Review for NeurIPS paper: SEVIR : A Storm Event Imagery Dataset for Deep Learning Applications in Radar and Satellite Meteorology

NeurIPS 2020

SEVIR : A Storm Event Imagery Dataset for Deep Learning Applications in Radar and Satellite Meteorology

Review 1

Summary and Contributions: The authors present a publicly available dataset for meteorology (SEVIR) containing ten thousand of temporally and spatially aligned images of weather events from different sensing modalities. They also include baseline model implementations, error/loss functions and task applications showing the utility of their data.

Strengths: Generally, the paper is well introduced and easily understood (except for the numerous acronyms). Especially, the provided dataset is very useful in promoting the development of the problem addressed: weather modelling for a range of problems in meteorology (forecasting, img2img translations, caption generation, super-resolution, etc.). Although not being a really “novel” idea/data, providing new benchmarks/datasets/competitions for the AI community is always refreshing. The authors also include a couple of benchmark problems (short-term forecasting and synthetic weather radar generation) and with working implementations of the pretrained baselines and easy-to-understand evaluation metrics allowing the community to keep on working on the task at hand. Illustrative experimental setting showing the usefulness of the datasets and its easiness of use.

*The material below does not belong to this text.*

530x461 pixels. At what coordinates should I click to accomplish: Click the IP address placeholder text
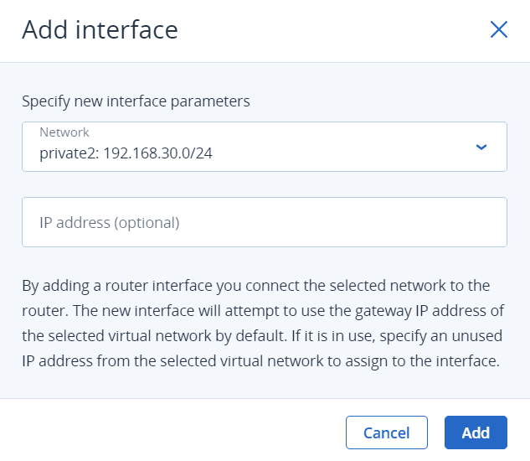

Weaknesses: Authors use a very limited number of learning models for evaluation with limited explanations. For instance, differences between those more proficient and worst models should be further studied/explained, although some lines are included by the authors in this regard. In general, although the paper is a very nice engineering effort, it needs more justifications about the new indicators/metrics introduced, the experimental setting proposed (baselines/tasks), and regarding the results obtained in the two tasks addressed (there are not important findings as it is just an application of a few methods…). More effort should be done for a more careful interpretation of what is done and why. The conclusions are a summary and I would expect (again) more insight and future work.

Correctness: The experimental setting follows the standard ML evaluation methodologies.

Clarity: Well written except for the numerous accronyms used.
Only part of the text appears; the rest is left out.